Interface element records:

— BEGIN —

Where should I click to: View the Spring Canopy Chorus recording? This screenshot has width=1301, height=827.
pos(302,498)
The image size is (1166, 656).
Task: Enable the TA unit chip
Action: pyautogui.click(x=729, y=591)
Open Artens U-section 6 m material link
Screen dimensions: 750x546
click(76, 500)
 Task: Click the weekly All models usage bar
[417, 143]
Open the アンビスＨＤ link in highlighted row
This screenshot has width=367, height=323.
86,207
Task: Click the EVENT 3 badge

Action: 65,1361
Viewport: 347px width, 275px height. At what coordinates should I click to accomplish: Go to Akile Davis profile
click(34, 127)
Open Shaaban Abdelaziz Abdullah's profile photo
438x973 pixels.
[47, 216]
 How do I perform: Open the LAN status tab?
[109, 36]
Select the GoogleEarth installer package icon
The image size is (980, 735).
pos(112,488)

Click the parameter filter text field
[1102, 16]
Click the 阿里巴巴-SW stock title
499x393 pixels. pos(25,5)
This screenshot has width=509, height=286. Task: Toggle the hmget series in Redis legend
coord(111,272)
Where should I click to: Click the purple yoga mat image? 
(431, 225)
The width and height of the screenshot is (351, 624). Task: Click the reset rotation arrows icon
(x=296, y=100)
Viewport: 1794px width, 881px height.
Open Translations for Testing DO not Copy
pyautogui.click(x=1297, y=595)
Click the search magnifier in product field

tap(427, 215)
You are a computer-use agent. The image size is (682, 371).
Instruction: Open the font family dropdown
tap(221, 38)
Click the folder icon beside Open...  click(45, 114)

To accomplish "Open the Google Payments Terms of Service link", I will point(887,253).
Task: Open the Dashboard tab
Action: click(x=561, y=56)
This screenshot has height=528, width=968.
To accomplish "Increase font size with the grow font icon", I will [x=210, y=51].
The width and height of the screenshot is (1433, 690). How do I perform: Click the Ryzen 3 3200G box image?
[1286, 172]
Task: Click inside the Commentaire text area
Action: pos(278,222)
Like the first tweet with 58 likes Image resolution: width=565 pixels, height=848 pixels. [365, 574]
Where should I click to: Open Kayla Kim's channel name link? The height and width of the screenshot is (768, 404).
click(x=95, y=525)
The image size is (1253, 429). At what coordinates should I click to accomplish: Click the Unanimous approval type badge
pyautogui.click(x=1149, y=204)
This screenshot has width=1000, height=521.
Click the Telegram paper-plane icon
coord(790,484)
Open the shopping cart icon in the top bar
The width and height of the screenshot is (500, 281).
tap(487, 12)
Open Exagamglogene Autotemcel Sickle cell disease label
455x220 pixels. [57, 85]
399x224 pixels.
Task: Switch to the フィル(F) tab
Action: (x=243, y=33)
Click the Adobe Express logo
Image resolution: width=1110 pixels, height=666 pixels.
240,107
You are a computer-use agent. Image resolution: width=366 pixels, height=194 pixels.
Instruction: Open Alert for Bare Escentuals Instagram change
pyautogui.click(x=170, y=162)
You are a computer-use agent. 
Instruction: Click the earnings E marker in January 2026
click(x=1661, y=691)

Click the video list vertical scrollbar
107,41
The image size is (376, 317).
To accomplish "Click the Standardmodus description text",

— END —

▶ TASK PROMPT: Copy out the lines of the entries above word for word, starting at the line that contains "You are a computer-use agent. The" and ending at the line that contains "Action: click(x=561, y=56)", with both of those lines included.

▶ SOLUTION BELOW:
You are a computer-use agent. The image size is (682, 371).
Instruction: Open the font family dropdown
tap(221, 38)
Click the folder icon beside Open...  click(45, 114)

To accomplish "Open the Google Payments Terms of Service link", I will point(887,253).
Task: Open the Dashboard tab
Action: click(x=561, y=56)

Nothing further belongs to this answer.